Indo, o candidato se arrisca a tropeços que o façam perder a liderança e aos ataques dos demais oponentes que o coloquem numa posição de isolamento, mas também pode ganhar a parada e consolidar o favoritismo.
Não indo, vira personagem oculto de uma
cadeira vazia, denotando covardia, arrogância e desrespeito ao eleitorado, mas
sai ileso, pode atribuir a ausência a questões estratégicas ou de agenda e tem
a chance de compensar a conversa com o eleitor nas entrevistas separadas, as
chamadas sabatinas.
No cenário atual, Lula não tem dianteira
confortável para sustentar impunemente uma ausência nem para fornecer a Flávio
Bolsonaro (PL), o principal
adversário, o ensejo para também se recusar a estar no confronto
tradicionalmente inaugural da Rede Bandeirantes, marcado para 16 de agosto.

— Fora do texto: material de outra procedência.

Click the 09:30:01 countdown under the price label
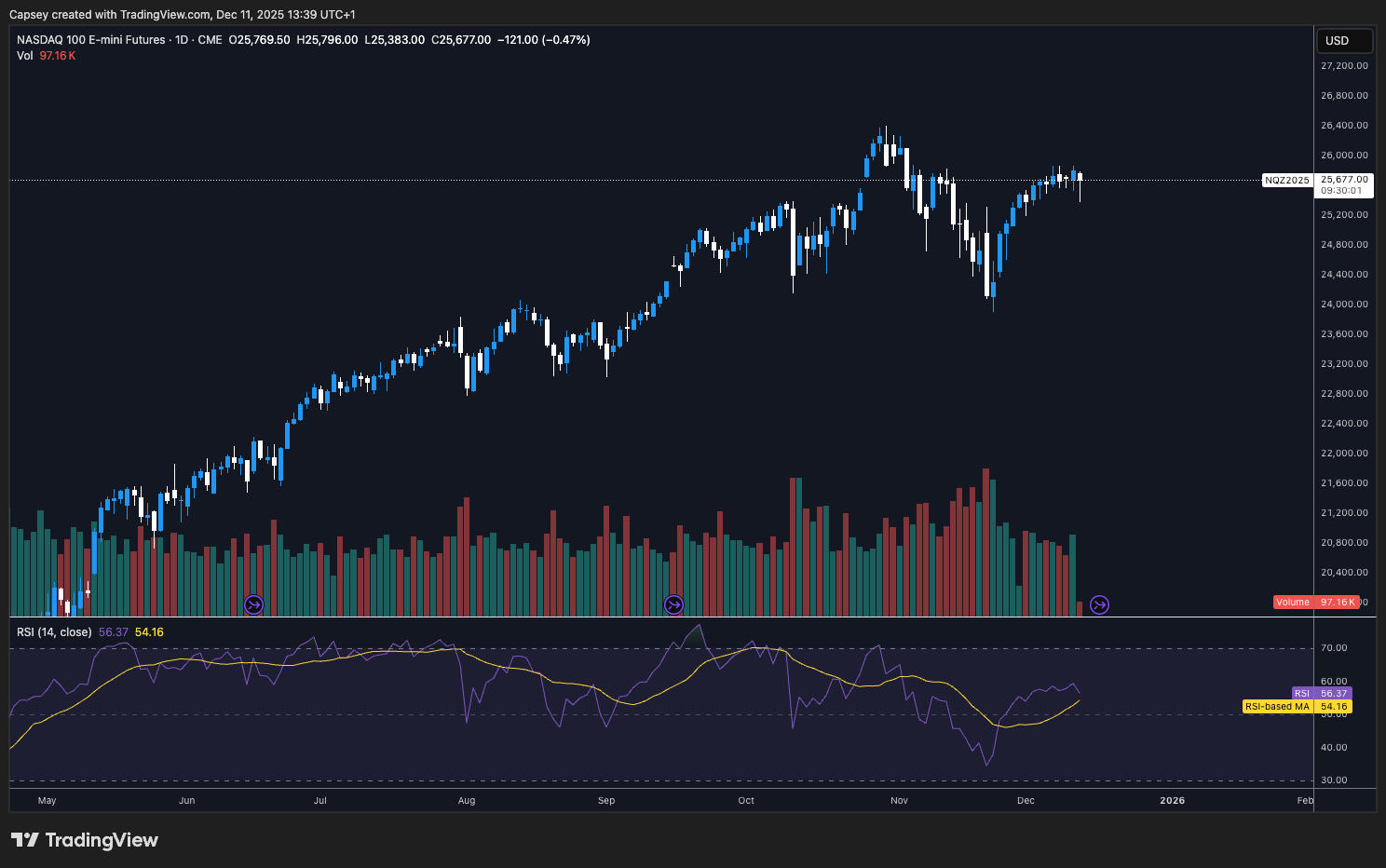1386x868 pixels. (1341, 189)
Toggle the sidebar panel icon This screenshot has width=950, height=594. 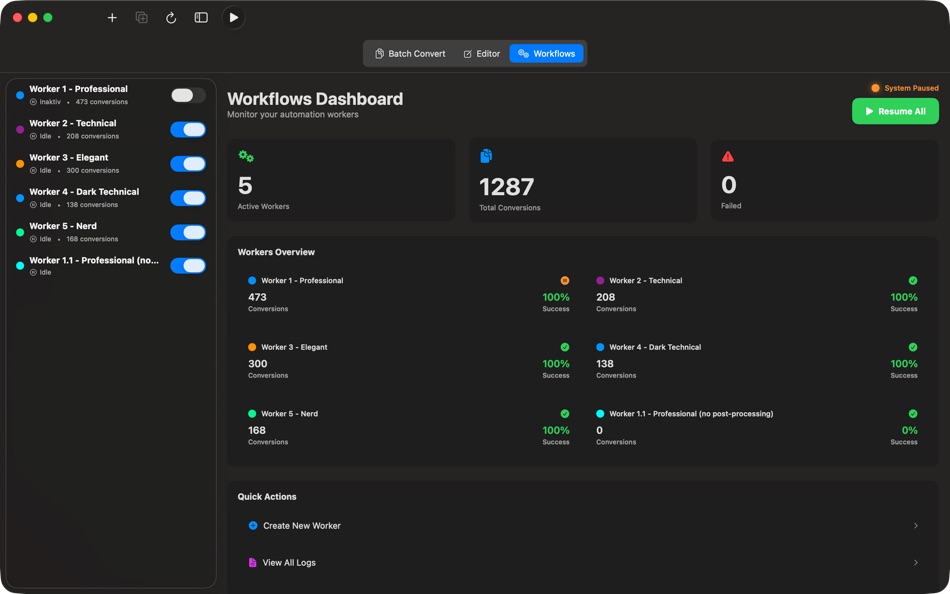[201, 18]
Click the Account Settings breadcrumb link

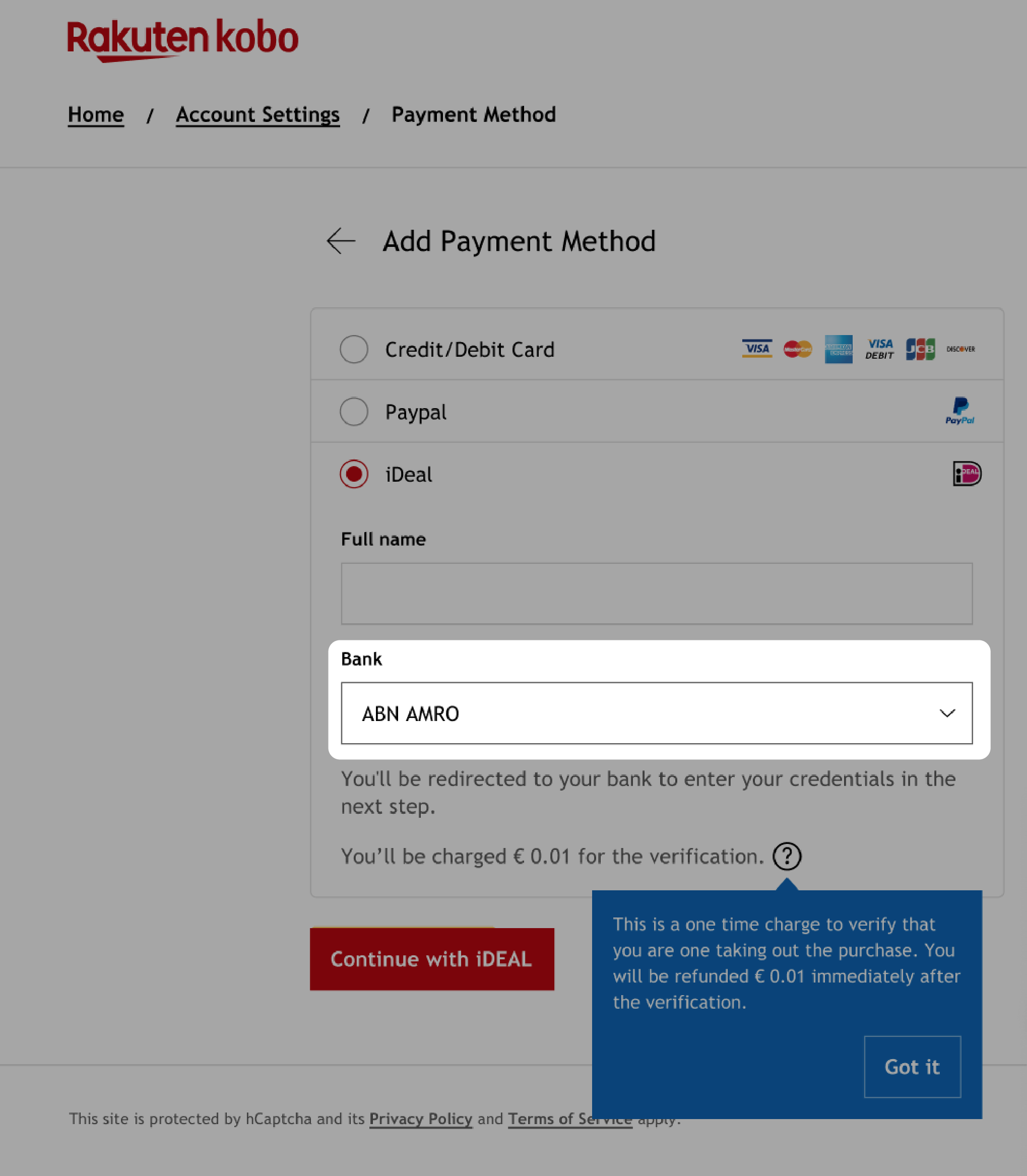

Embora a data coincidente com o lançamento da
candidatura à reeleição em ato simbólico no estádio de Vila Euclides dê ao
petista justificativa para não comparecer, faz também com que perca a
oportunidade de testar o desempenho de Flávio Bolsonaro nesse tipo de cenário.
No início deste ano, assim que assumiu a
função de agitador oficial do governo, Guilherme
Boulos disse que estava "doido para ver" o senador
debatendo com o presidente.
Boulos antecipava o que, na visão dele, de
muita gente e numa perspectiva lógica, seria o embate entre um profissional
experimentado no ramo e alguém que tem se mostrado um amador.
Já houve debates memoráveis, alguns até tidos
como decisivos. A maioria não deixou lembrança digna de registro. De qualquer
modo, eles são parte do rito eleitoral e se incluem nos direitos do eleitor ao
conhecimento e nos deveres dos candidatos de se darem a conhecer.